Data listing

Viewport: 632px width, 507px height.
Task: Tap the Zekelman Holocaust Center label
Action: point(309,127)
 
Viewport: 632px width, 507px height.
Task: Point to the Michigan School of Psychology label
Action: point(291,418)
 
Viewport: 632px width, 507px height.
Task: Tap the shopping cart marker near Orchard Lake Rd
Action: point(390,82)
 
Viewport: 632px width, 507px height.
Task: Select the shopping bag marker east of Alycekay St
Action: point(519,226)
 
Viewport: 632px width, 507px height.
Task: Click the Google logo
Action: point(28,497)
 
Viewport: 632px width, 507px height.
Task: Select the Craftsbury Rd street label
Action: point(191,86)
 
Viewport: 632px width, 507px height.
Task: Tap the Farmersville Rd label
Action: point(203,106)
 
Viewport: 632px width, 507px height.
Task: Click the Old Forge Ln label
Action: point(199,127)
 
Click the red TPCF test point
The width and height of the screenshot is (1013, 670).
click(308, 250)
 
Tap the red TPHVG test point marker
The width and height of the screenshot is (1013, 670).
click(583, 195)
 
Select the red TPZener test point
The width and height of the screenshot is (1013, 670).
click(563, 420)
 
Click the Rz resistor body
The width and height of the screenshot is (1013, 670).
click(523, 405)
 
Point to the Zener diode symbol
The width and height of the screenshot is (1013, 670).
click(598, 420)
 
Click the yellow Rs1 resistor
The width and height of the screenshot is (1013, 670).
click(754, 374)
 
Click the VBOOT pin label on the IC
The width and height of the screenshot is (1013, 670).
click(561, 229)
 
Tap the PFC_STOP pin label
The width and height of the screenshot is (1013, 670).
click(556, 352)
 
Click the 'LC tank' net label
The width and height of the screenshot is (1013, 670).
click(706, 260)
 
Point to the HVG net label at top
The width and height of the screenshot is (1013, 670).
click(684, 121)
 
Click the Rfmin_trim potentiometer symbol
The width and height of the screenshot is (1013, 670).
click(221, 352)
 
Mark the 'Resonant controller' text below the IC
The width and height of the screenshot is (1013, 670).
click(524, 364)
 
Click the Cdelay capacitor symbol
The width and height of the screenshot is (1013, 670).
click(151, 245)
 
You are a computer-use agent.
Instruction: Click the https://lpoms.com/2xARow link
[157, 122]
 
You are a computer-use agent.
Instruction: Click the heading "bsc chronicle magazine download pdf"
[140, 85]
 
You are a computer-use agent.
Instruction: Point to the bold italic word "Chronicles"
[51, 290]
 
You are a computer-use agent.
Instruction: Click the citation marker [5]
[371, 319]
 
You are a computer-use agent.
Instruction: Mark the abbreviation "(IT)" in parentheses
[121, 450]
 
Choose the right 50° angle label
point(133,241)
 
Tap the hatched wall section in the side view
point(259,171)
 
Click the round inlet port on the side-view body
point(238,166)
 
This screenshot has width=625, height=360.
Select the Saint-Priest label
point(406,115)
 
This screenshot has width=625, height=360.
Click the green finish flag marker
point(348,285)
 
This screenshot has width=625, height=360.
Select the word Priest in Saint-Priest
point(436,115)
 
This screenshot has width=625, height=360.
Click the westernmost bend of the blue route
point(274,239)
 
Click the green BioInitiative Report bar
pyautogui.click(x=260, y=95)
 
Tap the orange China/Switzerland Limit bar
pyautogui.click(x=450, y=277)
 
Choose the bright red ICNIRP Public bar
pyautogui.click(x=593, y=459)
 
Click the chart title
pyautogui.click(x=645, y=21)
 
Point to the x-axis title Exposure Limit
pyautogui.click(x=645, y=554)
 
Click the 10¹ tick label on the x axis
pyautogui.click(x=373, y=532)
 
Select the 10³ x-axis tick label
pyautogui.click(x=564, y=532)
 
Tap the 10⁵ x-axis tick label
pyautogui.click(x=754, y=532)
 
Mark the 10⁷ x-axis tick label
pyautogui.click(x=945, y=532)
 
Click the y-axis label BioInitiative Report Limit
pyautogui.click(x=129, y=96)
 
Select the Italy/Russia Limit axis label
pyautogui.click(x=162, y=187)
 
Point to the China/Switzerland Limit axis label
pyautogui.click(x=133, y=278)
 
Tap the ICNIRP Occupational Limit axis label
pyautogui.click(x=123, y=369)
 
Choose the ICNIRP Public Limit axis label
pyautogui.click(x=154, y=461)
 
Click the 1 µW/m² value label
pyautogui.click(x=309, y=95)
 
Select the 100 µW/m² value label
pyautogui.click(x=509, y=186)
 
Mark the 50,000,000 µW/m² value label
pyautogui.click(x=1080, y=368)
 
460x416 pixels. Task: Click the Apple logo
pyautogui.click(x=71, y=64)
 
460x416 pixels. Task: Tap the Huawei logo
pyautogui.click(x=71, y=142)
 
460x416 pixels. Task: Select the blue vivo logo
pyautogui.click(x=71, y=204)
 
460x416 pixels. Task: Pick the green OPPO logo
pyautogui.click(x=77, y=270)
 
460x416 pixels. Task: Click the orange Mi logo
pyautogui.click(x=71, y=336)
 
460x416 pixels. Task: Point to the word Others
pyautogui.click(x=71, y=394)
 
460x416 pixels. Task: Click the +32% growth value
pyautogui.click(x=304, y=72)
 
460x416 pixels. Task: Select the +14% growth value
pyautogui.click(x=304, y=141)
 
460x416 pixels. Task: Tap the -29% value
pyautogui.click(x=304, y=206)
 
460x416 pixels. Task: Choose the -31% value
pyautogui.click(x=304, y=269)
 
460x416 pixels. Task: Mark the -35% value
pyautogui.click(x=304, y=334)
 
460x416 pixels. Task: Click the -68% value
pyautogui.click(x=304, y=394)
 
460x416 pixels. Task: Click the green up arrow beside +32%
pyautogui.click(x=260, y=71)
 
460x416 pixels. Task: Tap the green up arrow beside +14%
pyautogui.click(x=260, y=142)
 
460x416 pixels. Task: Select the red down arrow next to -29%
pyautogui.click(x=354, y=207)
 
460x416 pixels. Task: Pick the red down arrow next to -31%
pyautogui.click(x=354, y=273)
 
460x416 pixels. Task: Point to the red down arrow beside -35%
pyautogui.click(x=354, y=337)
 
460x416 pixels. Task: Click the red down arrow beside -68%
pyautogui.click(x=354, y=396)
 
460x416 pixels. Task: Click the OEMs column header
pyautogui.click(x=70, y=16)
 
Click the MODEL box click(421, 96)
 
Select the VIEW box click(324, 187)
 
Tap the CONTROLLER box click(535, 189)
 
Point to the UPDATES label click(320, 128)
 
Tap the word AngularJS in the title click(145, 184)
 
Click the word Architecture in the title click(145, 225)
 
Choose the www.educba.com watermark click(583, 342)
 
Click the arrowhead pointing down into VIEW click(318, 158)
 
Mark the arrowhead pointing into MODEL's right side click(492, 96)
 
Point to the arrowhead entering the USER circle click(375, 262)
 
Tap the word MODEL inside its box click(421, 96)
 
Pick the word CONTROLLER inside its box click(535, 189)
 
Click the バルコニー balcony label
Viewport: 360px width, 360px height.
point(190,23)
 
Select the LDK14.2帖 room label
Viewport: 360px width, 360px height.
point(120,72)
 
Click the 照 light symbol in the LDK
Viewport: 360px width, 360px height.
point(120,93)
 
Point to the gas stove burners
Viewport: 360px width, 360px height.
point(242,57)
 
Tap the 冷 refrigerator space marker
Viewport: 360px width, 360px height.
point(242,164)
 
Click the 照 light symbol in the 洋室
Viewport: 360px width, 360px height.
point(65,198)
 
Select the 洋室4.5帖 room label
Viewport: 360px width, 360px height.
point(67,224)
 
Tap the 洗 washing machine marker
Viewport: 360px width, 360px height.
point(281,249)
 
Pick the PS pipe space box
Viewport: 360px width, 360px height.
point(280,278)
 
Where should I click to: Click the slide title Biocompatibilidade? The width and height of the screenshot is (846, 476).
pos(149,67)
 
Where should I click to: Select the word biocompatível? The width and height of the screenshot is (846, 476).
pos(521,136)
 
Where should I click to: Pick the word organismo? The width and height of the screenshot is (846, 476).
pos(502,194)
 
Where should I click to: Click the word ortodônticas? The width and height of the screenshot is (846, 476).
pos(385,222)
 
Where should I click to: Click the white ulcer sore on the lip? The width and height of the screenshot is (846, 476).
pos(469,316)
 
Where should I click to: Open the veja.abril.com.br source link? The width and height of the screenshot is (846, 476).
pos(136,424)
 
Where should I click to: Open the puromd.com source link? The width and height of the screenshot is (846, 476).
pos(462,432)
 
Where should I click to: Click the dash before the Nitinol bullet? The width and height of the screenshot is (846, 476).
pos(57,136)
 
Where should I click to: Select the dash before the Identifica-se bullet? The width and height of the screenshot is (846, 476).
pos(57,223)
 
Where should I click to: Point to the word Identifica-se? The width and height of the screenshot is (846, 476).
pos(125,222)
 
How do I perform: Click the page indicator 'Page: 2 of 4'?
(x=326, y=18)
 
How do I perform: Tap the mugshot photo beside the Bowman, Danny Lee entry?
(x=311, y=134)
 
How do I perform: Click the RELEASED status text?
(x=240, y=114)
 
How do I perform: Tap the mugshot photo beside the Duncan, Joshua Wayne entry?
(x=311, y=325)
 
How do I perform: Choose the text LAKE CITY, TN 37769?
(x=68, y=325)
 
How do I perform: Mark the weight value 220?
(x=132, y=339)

Prompt:
Pull out each line of the data listing above that contains the word "Public".

Written solution:
Choose the bright red ICNIRP Public bar
Choose the ICNIRP Public Limit axis label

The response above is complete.